Maintaining that the best elements of both oralism and manualism could be combined, Edward Gallaudet argued, in “The Combined System of Instruction,” for pure oral schools (of which there were many in the late nineteenth century) to include the use of sign language. However, his article was just as much for pure manualists as it was for pure oralists. Persuaded by his counterparts in Europe and cases in the United States, he acknowledged that those deaf students who were capable of learning speech in fact benefited from doing so. At the core of the combined system, he claimed, was the desire to provide an education that best met the needs and capabilities of the individual student. The use of both methods, he asserted, would demonstrate that educators of deaf children were following the example of Christ in the gospels. Edward Gallaudet concluded his thoughts by reflecting on the service of educating deaf children in Protestant religious terms:

Following his benign examples, let us in his spirit go forward in the work we have to do, striving with singleness of purpose, and with every means coming to our hands, so to train those whom “the finger of God hath touched” that they may at length, with ears indeed unstopped, hear the welcome, “Well done, good and faithful servant,” and with tongues made musical for the melody of Heaven join in the harmonies of the life that knows no imperfection and no end.40
Like his father, Edward Gallaudet emphasized that it was imperative to teach deaf people in sign language so that they, too, could know God. At the heart of this idea was also his concern for their religious state (salvation, in Protestant terms). In Protestant theology, in order for deaf people to experience their ears becoming “unstopped” and to be able to anticipate life in Heaven, they would need to know God and repent of their sins. According to Edward Gallaudet’s emotional and ethical appeal, to deny the deaf students sign language would be analogous to denying them entrance to Heaven and the miracle of hearing and speaking.

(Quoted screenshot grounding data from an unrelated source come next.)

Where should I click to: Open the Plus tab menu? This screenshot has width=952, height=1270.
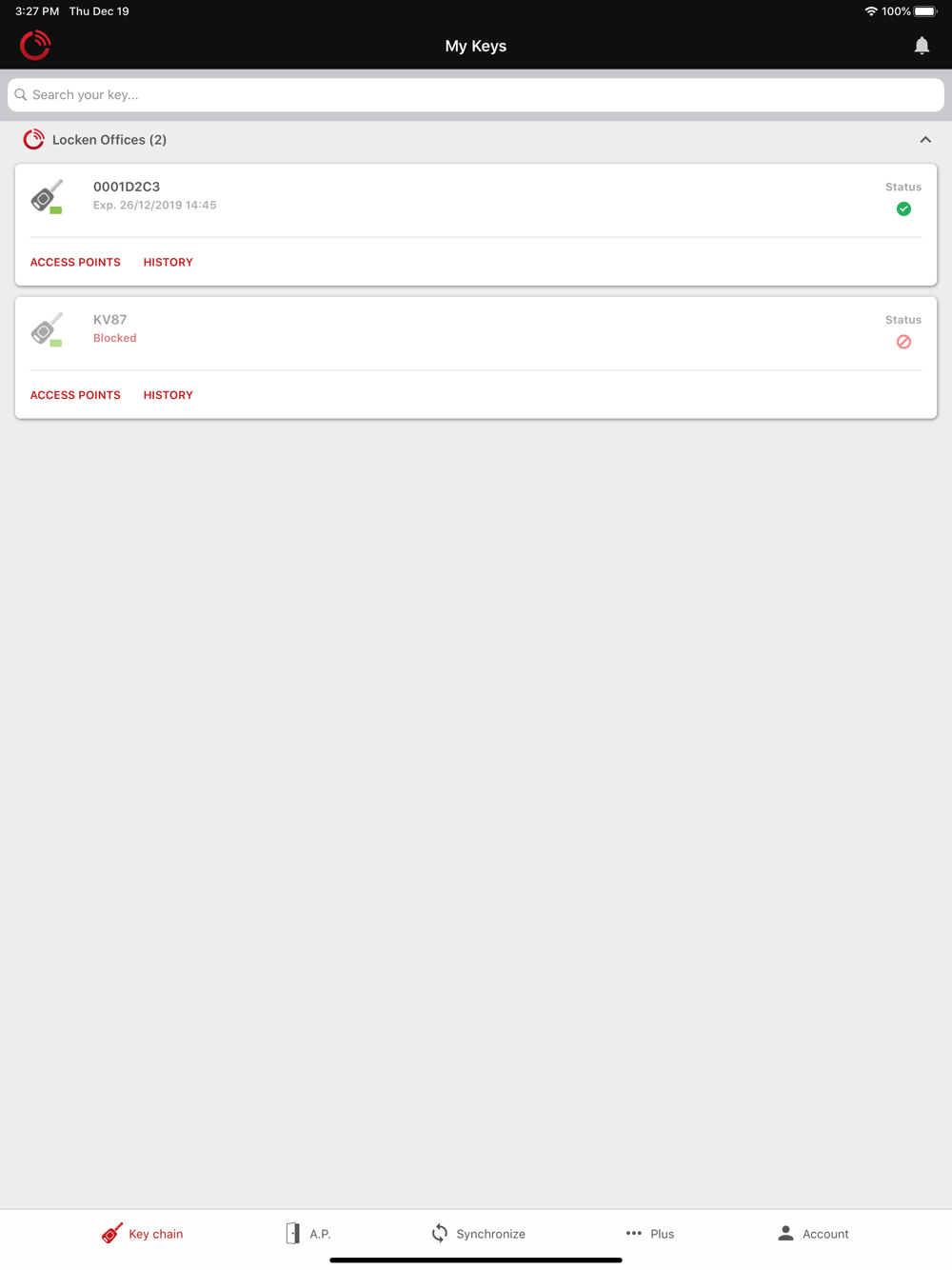click(x=650, y=1234)
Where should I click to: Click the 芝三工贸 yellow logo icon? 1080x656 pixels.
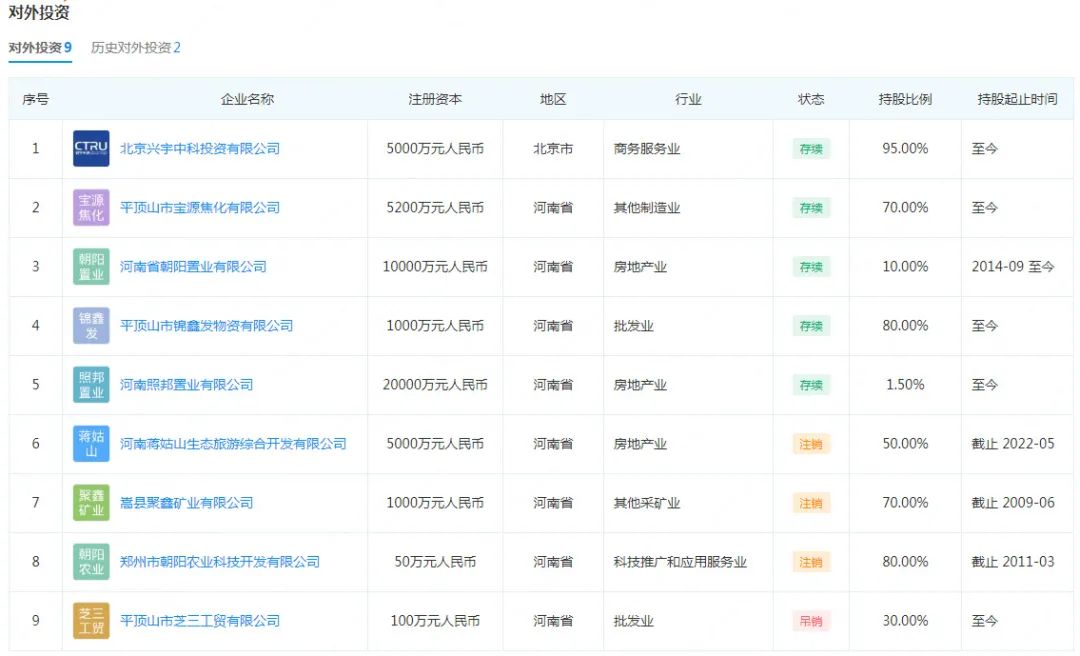pyautogui.click(x=91, y=620)
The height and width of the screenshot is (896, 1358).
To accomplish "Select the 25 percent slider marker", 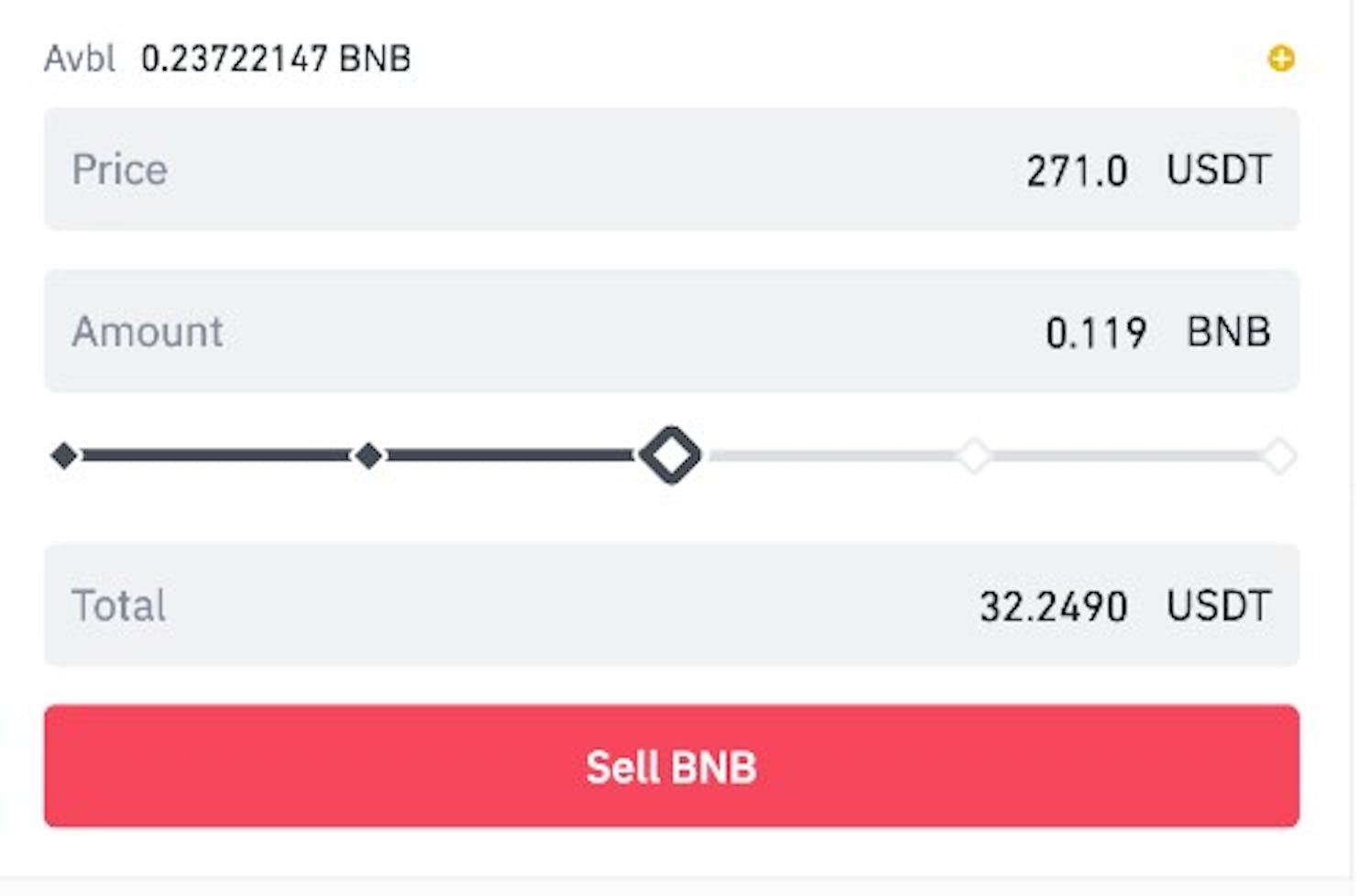I will [x=368, y=454].
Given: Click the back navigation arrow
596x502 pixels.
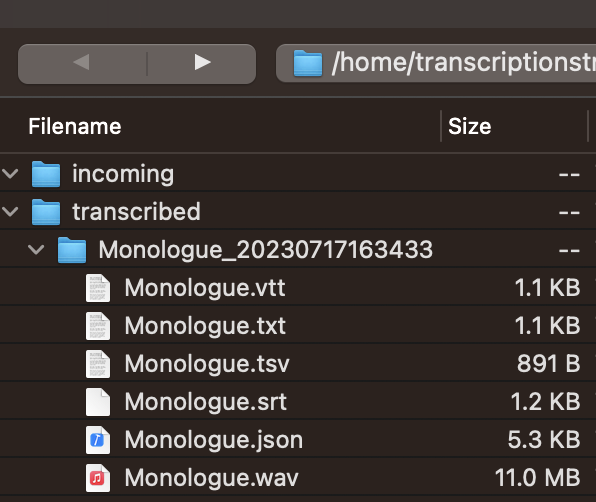Looking at the screenshot, I should tap(82, 62).
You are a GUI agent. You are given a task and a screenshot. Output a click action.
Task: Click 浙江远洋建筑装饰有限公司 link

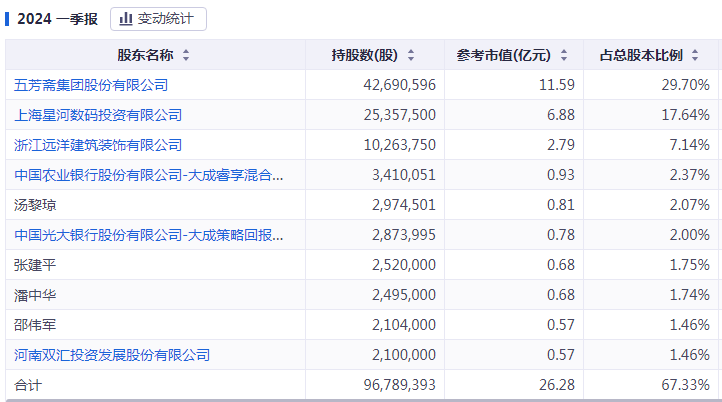pos(98,145)
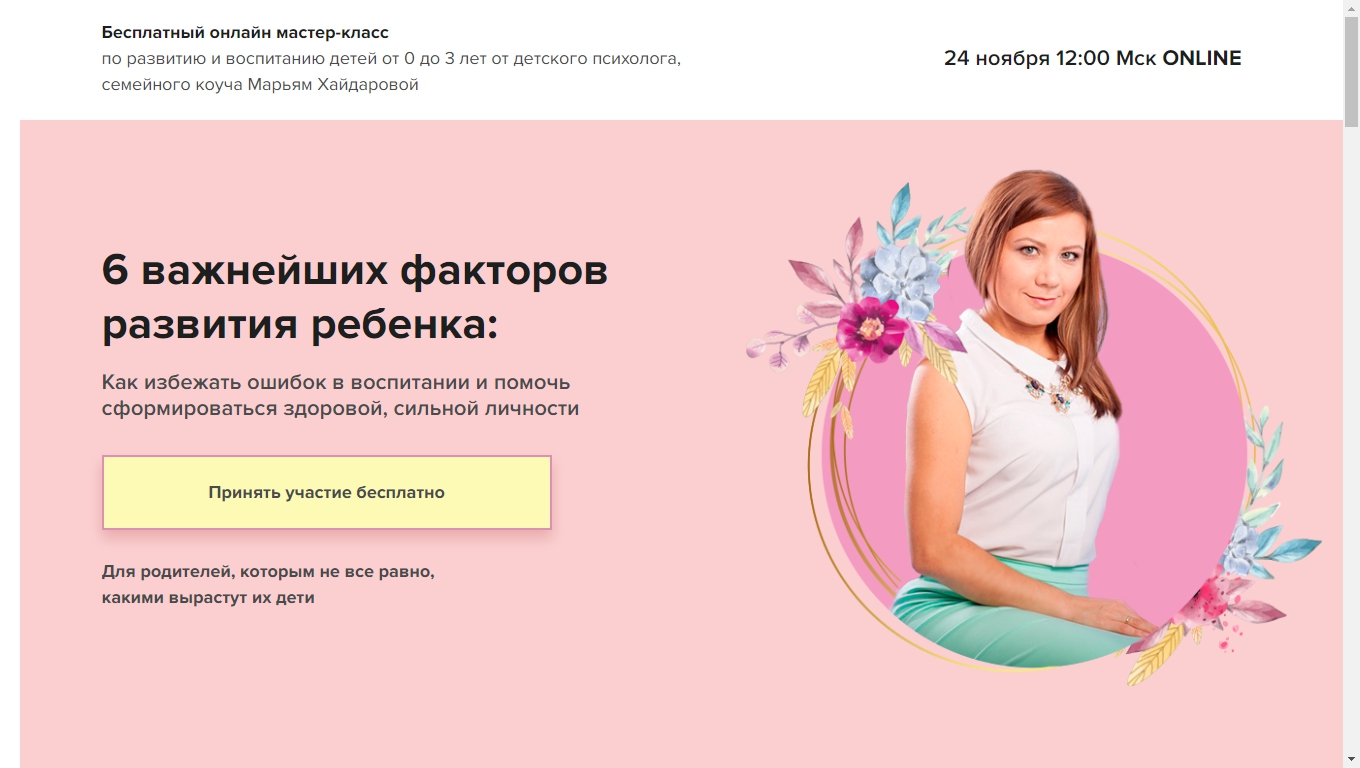Viewport: 1360px width, 768px height.
Task: Click the scrollbar up arrow
Action: (x=1351, y=8)
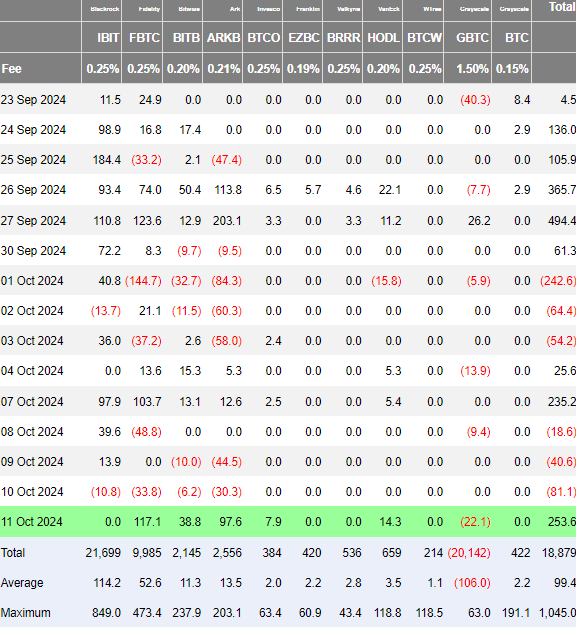Click the ARKB 203.1 value on 27 Sep
Screen dimensions: 576x627
[x=227, y=221]
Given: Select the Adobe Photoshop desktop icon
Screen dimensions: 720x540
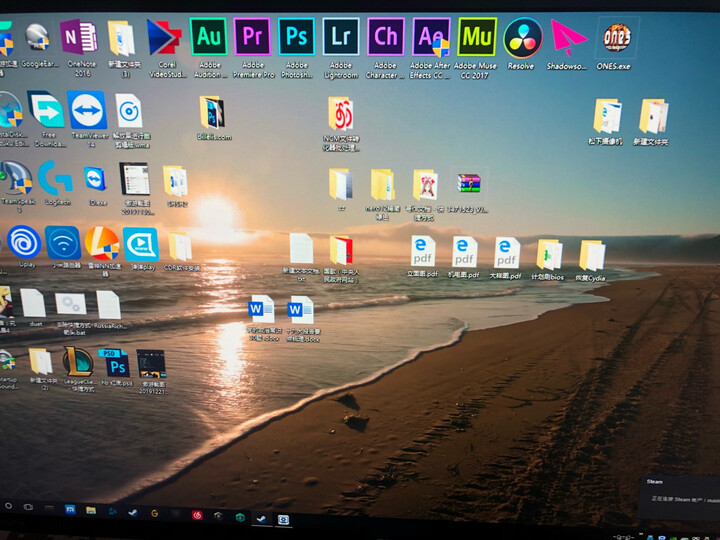Looking at the screenshot, I should [x=296, y=37].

Like Edward Gallaudet, other educators also expressed their own concern for the religious training of deaf students. For example, in 1892 the Reverend Philip J. Hasenstab argued for all teachers of deaf students to be knowledgeable about religion in order to foster the students’ spiritual development: “It is not sufficient merely to teach a child to read and write, but he must be educated, i.e., led forth out of the darkness into light. . . . This means to secure him the blessing of becoming an intelligent human creature in all possible ways, physical, mental, moral, and spiritual.”41 Hasenstab argued that it is the instructor’s duty to teach students the “truth as taught in the Bible.”42 He thus represented the views of many deaf educators who were also ministers. His personal religious beliefs, like those of Thomas and Edward Gallaudet, influenced his particular emphasis in deaf education: religious training. Hasenstab wanted to ensure that deaf students would know right from wrong and become followers of Christ’s teachings. As an advocate of the combined system, Hasenstab insisted that instructors use whatever method was necessary for deaf students to receive religious training: “By all means find some proper channel through which to pour new ideas into his soul. He should be so prepared that he will minister as well as be ministered to.”43 The spiritual state of the deaf students was so important to him that he supported whatever method—oral or manual—would help them learn the gospels and become practitioners of them. Like Edward Gallaudet, Hasenstab advocated religious training for deaf students; however, unlike Hasenstab, Edward Gallaudet supported sign language as the most sufficient conveyor of religious training for all deaf students.

Philip J. Hasenstab.
(Gallaudet University Archives, Washington, DC)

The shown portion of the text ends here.